A research released on Tuesday by RiskRecon and the Cyentia Institute found that certain multi-party data breaches have generated 26x the monetary loss of the worst single-party breach.
The research included incidents occurring since 2008. According to the Advisen’s Cyber Loss Database, there have been over 900 multi-party breach instances, with 147 newly discovered “ripples” throughout the whole data set, with 108 happening in the previous three years.
There were over 2,726 incidents where different organizations were involved. Only a small percentage of those are what the researchers call “ripple events,” which involve multiple parties in B2B relations.

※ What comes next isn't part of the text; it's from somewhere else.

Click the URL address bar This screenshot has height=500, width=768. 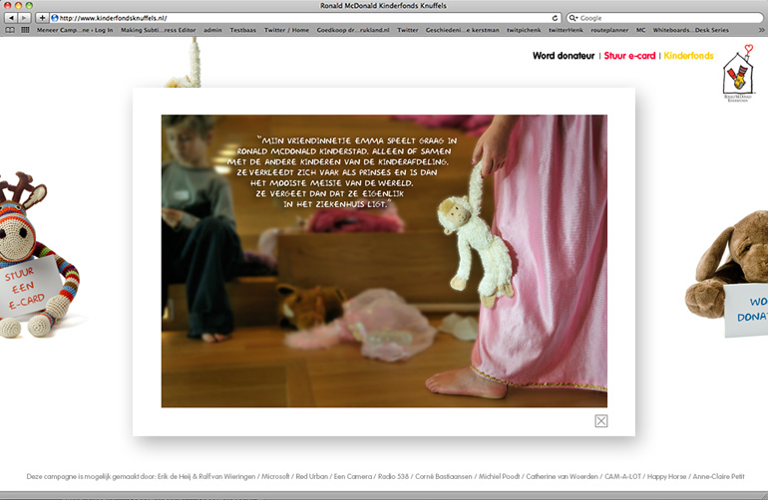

According to the research, there is a two-year lag between the incident’s occurrence and complete manifestation of ripple effects, with some incidents lasting up to five years.
A typical multi-party breach costs ten times more than a standard single-party breach. When compared to the worst single-party breach, the worst multi-party breach generates 26 times the financial harm.
A ripple event generally takes 379 days to affect 75% of its downstream victims, and the average number of organizations affected by ripple events was 4 throughout the data set.
The study lists several notable multi-party data breaches involving SolarWinds, Accellion, Advanced Computer Software, Blackbaud, etc.
Millions of people’s personal information was exposed in each occurrence, and the researchers discovered that financial and business support companies are the top two victims of downstream loss events. Over 47% of all ripples originate in the professional and economic sectors.
Many firms are both the source of one ripple event and the downstream receiver of others caused by different enterprises.
Eighty percent of the ripple events include some form of direct financial loss. One out of every five ripples causes fines and penalties, and one out of every ten causes response expenses. While just a tiny percentage of ripples result in a loss of revenue, such losses can be catastrophic. In those instances, the loss of income accounts for 78% of the costs.
It was found that a loss of income caused by a ripple event results in a $36 million loss per occurrence. Based on 154 ripples, the report revealed that the earliest victims of a multi-party breach bear the majority of the expenses.
One thing that data makes clear is that a multi-party ripple event can affect any organization. As businesses of all sizes continue to provide companies access to their data, customer information, employee information, and other information, they open up other doors for security events that may affect their bottom line.